As if the border wasn’t there
As the United Kingdom drifts towards a hard Brexit, the media are strangely quiet about the significance of the Common Travel Area (CTA) between the UK and the Republic of Ireland. Under this longstanding arrangement, which ought to continue even if the UK leaves the EU without a deal, all British citizens who were born in the UK have the right to live, work, receive health care, access education and vote in Ireland, and Irish citizens enjoy the reciprocal rights in the UK.
One of the main political drivers of the Leave campaign three years ago was the idea that the UK would be able to control immigration from EU countries after Brexit. No one mentioned the exception of Ireland, perhaps because they were selling an ideal rather than grappling with the detail.
I first travelled to the Republic in 1969, without a passport or any sort of identity document. I was one of the hundreds of thousands of people each year who have been freely crossing back and forth since Irish independence in 1922. The newly formed Irish Free State agreed with the residual British government not to impose border checks: instead, they would co-operate, enforcing one another’s decisions on immigration status.

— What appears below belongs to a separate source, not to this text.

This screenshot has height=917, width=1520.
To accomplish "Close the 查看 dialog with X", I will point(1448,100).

The arrangement was suspended during the Second World War, but cross-border co-operation was preserved with a series of fudges. The Republic remained neutral, but thousands of Irishmen sailed in the British merchant navy, and thousands more enlisted to fight in British uniform. The ‘Donegal Corridor’ allowed Allied aircraft to overfly a corner of the Republic, and Allied aircrew who crashed in the Republic were allowed to cross the border and return to active service. Bodies of dead Allied airmen were returned with full military honours.

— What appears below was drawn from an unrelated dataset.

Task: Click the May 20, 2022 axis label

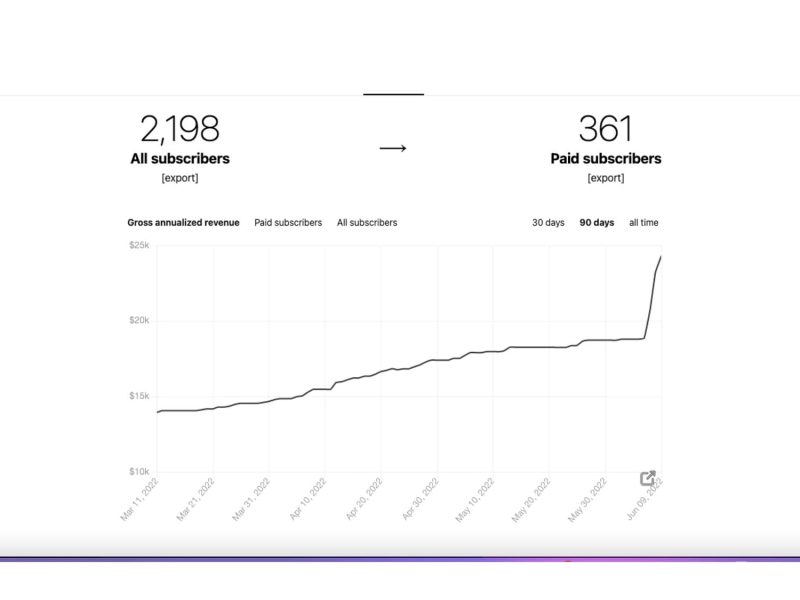Action: pos(531,499)
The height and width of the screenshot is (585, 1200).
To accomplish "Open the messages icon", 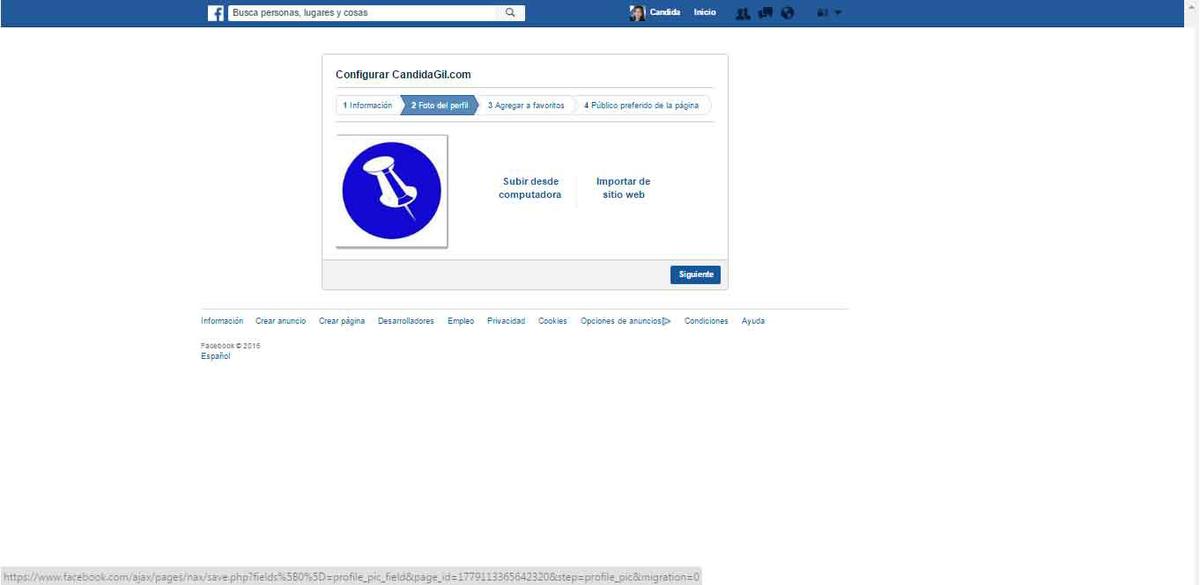I will (x=765, y=13).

Since 1945, the British and Irish governments have tried to harmonise their legislation without letting it seem that they are submitting to the wishes of a foreign power. Meanwhile, their citizens have acted as if the border wasn’t there, crossing and recrossing the Irish Sea to work, play and live. The problems might have been reduced when both countries joined the EEC on 1 January 1973, had it not been for the security pressures of the Troubles.
At the height of militarisation in the 1980s I sat amazed in a Ford Fiesta at a border checkpoint in the ‘Bandit Country’ of South Armagh, while my Irish friend insisted to an armed soldier that we would not produce identification because we did not need to. Eventually we were waved through the chicane of blast walls. ‘It’s all symbolic anyway,’ my friend said, ‘they will have checked the number plate from the control tower miles back, and photographed the occupants. They know damn well who I am and who is with me.’

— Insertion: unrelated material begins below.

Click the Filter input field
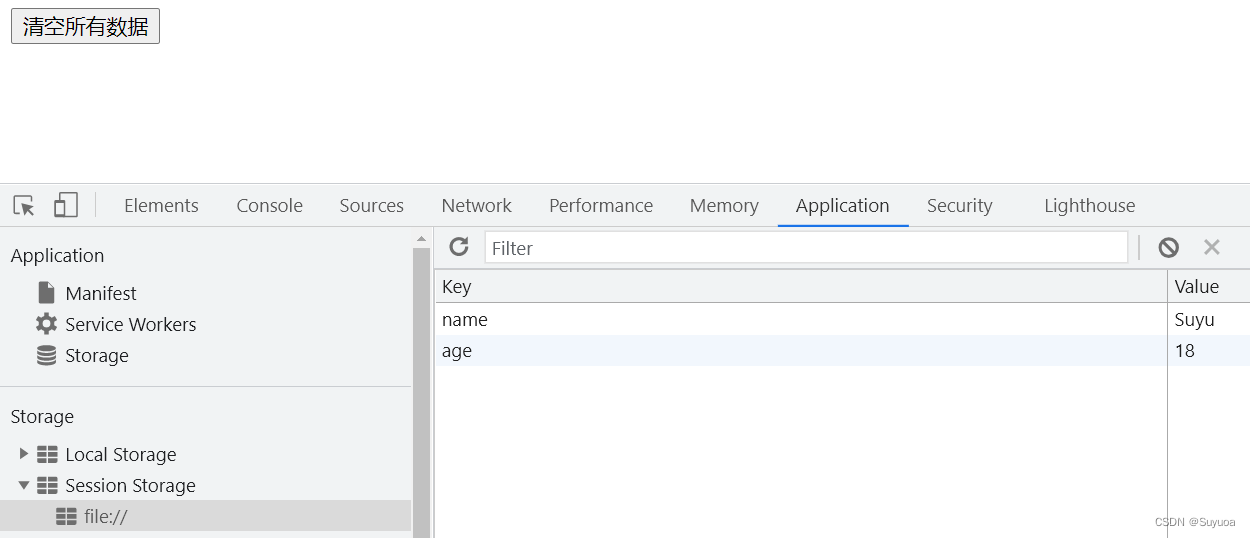[805, 248]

The 1998 Good Friday Agreement reinforced the rights of Irish people to live in either polity. Since then our politicians have muddled on, protecting the principle of the CTA, aware that any alternative arrangement would produce a social and political disaster to dwarf the Windrush scandal. In 2011, the two governments signed a ‘Joint Agreement … regarding co-operation on measures to secure the external Common Travel Area border’.
After the 2016 referendum, I worried that the freedoms of the CTA might be lost, and prepared myself to follow Gina Miller to the High Court to defend the rights I had before 1973. Bipartite negotiations about reciprocal citizens’ rights seemed to be dragging behind the constant arguments about tariffs and the movements of goods. It took the murder of Lyra McKee to jolt the governments into action. The British-Irish Intergovernmental Conference (set up by the Good Friday Agreement) met on 8 May and signed a Memorandum of Understanding to confirm that the reciprocal rights of the CTA would be continued.
‘Whatever the terms of the UK’s exit from the EU,’ Theresa May’s deputy, David Lidington, said, ‘there will be no change to the rights of British and Irish citizens.’ As he was speaking, I was travelling to and from the Republic with only my UK driving licence for identification.
Critics worry that the Memorandum of Understanding has no status in law, but for nearly ninety years the CTA has relied on goodwill and common sense as much as law. As things stand, I estimate that 55 million British citizens have the right to live, work and vote in the Republic of Ireland, and four million Irish citizens have reciprocal rights in the UK. And if anyone tries to change that, I still have the option of the High Court.